Credo anche Adriano Celentano: non era in grado di ascoltare nessuno, aveva paura che gli si confondessero le idee; (sorride) sempre in quell’estate prima di Fantastico studiavamo le scalette, ipotizzavamo ospiti. Lui ascoltava. Interveniva. Poi buttava via: “Non voglio essere ingabbiato”.
Si è trovato bene…
Pensare che Adriano, quando è fuori da contesti pubblici, è in grado di raccontare delle storie stupende, con i tempi giusti, senza pause, i toni divertenti; più volte gli ho chiesto di realizzare un programma su quelle storie. Impossibile.
All’inizio ha parlato di leccaculismo.
Quando in Rai hanno scoperto che la mattina presto Bernabei andava in chiesa, in tanti hanno iniziato a farsi trovare lì; fino a quando Bernabei ha preferito cambiare luogo di preghiera.
Il suo vicino di scrivania era Raffaele La Capria.
Uomo straordinario; (cambia tono) ho sempre avuto con me qualcosa da leggere, così quando arrivava in ufficio controllava il mio libro del giorno; se conosceva l’autore lo chiamava subito e me lo passava.
Altro vicino: Andrea Camilleri.
Aveva una capacità incredibile di raccontare storie e il suo è stato un successo tardivo, ma meritato; dopo il boom, ogni tanto c’era Raffaele (La Capria) che mi guardava stupito: “Hai visto Andrea!”.
Si è mai sentito inadeguato di fronte a qualcuno?
A Fellini, testa rara; per lavorare in Rai pose una condizione: “Inventate qualcosa per Giulietta, toglietemela dalle palle”. Quel “qualcosa” divenne Eleonora e fu un successo; dai casi sono nate situazioni imprevedibili.
A quale “caso” pensa?
A quando giravo il programma Viaggio in seconda classe di Nanni Loy (delle candid camera in treno): beccammo un ragazzo zoppo che vendeva il caffè; ci fermammo un’ora con lui, gli offrimmo da mangiare, Nanny registrò tutto. Da lì, anni dopo, Nanni ha creato Café Express con Manfredi.

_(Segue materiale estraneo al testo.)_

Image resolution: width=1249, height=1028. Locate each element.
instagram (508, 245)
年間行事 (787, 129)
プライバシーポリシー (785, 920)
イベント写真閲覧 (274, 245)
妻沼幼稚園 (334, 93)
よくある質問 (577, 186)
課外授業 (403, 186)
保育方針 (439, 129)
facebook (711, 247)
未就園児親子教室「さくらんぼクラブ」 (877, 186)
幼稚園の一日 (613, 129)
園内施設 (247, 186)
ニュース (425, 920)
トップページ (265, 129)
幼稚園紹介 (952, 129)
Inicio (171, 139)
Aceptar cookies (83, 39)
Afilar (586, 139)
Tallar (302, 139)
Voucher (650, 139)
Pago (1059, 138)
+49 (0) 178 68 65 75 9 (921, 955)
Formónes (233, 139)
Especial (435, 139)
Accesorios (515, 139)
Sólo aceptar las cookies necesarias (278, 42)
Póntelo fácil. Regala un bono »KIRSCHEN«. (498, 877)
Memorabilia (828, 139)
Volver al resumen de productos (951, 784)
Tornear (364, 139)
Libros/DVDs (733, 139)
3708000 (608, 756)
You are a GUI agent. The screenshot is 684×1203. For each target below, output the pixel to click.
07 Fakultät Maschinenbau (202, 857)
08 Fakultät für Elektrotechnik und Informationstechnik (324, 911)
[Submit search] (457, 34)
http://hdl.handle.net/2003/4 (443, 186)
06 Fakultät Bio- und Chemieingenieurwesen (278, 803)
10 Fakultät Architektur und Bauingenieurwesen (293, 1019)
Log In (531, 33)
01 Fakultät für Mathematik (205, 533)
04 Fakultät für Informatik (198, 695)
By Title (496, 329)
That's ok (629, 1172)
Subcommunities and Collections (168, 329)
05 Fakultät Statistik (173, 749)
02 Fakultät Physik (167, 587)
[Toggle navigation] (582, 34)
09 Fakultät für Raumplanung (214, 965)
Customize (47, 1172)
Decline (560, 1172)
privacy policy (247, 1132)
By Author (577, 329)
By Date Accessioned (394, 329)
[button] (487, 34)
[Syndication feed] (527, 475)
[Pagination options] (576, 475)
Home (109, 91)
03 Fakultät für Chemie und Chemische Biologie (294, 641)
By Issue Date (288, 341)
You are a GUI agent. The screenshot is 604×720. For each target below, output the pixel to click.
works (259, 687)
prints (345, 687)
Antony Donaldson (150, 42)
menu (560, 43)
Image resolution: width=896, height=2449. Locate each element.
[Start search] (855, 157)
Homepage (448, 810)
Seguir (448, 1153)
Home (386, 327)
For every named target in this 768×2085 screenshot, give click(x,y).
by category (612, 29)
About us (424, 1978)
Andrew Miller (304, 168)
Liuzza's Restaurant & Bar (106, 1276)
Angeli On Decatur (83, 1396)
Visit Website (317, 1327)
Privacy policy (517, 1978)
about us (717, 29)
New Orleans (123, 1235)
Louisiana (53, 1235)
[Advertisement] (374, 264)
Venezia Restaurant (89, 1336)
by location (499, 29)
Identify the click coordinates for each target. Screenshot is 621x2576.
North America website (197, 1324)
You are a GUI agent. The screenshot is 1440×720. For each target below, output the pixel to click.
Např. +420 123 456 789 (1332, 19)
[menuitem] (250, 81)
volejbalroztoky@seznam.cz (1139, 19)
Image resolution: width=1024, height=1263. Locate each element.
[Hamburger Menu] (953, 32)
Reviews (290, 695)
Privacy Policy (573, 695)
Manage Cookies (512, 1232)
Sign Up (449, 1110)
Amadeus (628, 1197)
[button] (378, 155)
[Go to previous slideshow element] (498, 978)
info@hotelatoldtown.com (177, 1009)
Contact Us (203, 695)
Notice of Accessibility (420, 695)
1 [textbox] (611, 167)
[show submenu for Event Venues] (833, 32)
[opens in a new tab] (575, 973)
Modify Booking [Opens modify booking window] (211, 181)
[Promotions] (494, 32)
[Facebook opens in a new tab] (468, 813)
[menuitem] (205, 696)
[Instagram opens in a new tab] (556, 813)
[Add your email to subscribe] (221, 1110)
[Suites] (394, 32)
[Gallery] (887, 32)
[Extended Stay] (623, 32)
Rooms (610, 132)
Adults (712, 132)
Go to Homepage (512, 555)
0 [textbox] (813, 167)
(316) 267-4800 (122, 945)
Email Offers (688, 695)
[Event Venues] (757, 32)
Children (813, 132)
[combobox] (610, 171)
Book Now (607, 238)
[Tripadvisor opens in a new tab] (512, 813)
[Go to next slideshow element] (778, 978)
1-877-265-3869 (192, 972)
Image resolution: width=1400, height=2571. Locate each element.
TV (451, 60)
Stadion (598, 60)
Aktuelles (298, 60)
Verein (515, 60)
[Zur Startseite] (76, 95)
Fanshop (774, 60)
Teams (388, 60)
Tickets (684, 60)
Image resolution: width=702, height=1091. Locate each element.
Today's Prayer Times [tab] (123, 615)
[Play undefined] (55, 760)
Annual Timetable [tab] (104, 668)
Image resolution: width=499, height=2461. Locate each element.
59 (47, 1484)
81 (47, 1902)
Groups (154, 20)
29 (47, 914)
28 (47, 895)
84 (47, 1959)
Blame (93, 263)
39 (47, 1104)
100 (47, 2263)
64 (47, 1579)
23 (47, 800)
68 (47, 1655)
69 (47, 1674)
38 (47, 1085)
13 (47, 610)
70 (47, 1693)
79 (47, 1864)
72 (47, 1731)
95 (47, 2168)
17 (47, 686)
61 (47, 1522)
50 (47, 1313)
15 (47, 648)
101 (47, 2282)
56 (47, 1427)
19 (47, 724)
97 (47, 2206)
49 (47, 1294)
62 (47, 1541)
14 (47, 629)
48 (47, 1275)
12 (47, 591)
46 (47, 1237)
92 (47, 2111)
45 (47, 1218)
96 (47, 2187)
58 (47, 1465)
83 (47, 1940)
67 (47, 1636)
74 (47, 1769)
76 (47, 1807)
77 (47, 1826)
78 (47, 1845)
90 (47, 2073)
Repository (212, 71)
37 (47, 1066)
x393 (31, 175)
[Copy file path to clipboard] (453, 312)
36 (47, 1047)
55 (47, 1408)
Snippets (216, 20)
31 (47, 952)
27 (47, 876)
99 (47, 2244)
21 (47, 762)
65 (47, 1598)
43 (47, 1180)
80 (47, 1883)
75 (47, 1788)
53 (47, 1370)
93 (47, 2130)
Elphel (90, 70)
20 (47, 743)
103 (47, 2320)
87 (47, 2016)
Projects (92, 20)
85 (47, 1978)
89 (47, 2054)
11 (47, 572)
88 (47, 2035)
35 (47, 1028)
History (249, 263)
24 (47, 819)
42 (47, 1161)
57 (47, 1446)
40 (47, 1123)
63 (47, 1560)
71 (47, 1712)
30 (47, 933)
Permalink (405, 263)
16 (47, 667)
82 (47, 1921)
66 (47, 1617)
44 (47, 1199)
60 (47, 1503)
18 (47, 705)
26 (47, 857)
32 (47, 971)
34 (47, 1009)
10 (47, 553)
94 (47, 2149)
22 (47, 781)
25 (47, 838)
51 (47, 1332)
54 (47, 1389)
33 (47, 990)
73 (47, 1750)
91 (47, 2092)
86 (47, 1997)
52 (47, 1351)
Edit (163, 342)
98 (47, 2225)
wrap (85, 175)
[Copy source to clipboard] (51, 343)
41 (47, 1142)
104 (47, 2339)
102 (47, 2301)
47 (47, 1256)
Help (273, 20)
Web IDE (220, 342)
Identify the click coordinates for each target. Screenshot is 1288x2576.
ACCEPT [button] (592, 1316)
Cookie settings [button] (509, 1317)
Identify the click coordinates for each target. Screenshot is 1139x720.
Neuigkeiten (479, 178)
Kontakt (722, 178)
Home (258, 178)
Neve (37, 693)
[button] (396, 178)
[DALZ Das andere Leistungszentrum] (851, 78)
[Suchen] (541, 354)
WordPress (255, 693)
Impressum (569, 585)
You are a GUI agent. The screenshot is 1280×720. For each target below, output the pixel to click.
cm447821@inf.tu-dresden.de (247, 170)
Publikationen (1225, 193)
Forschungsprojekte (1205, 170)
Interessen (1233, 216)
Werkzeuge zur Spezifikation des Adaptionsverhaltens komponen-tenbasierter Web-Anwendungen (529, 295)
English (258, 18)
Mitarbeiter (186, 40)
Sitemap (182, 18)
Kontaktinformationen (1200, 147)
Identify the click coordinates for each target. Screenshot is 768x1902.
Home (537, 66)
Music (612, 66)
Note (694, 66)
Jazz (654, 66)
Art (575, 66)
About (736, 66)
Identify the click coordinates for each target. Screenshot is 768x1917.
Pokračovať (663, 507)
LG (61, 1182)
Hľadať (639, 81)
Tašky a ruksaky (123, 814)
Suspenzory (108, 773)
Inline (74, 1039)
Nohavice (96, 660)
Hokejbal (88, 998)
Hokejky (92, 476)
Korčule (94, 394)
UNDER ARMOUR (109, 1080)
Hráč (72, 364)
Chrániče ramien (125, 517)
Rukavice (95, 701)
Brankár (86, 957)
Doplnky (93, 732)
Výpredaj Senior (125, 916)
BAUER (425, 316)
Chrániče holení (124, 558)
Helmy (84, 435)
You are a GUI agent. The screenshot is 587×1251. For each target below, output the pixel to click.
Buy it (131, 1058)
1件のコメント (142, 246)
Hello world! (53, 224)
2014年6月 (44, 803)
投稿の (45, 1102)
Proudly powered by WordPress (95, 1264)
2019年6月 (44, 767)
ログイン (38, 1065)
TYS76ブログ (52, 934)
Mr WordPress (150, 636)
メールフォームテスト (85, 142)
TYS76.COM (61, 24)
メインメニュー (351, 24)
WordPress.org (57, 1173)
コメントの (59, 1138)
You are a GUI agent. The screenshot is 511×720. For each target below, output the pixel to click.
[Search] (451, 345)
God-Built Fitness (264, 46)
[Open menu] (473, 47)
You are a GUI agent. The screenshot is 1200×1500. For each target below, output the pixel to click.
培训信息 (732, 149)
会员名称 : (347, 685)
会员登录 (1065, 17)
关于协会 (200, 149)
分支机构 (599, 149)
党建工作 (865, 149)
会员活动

Descrive Loy come una persona unica.
Integro; in quel periodo la Fiat cedette il 10 per cento della azioni a Gheddafi; quindi Nanni prese un attore, lo vestì da arabo e lo mandò sul treno: a tutti i passeggeri spiegava che era un italiano cattolico, convertito per il nuovo corso. Rispondevano “bravo”, “capiamo”. Tornati a Roma il direttore ci impose di trovare qualcuno che lo contestasse: “Siamo Rai, siamo cattolici!”. Nanni si rifiutò di truffare gli spettatori: la puntata non è mai andata in onda.
È stato coinvolto nel celeberrimo Non stop.
Da La Smorfia a Verdone: un cast irripetibile; (sorride) Verdone andava estratto dal camerino, non voleva uscire, gli veniva il panico.
Infine Fabio Fazio.
Quando propose Quelli che il calcio… c’è chi gridò allo scandalo, al sicuro fallimento. Aveva ragione, aveva capito da che parte andava la tv.
Lei presente in quota tifoso del Torino.
Ancora oggi mi fermano e mi commentano le partite o per strada mi chiedono: “Bruno, ce la facciamo?”. Rispondo sempre “sì”. In realtà non so nulla, ho smesso di tifare con Superga.
Lei chi è?
Uno pauroso, ligio al potere, non ho mai rischiato nulla, sempre con il posto fisso. Sono un cittadino, pago le tasse e sono sposato da 57 anni.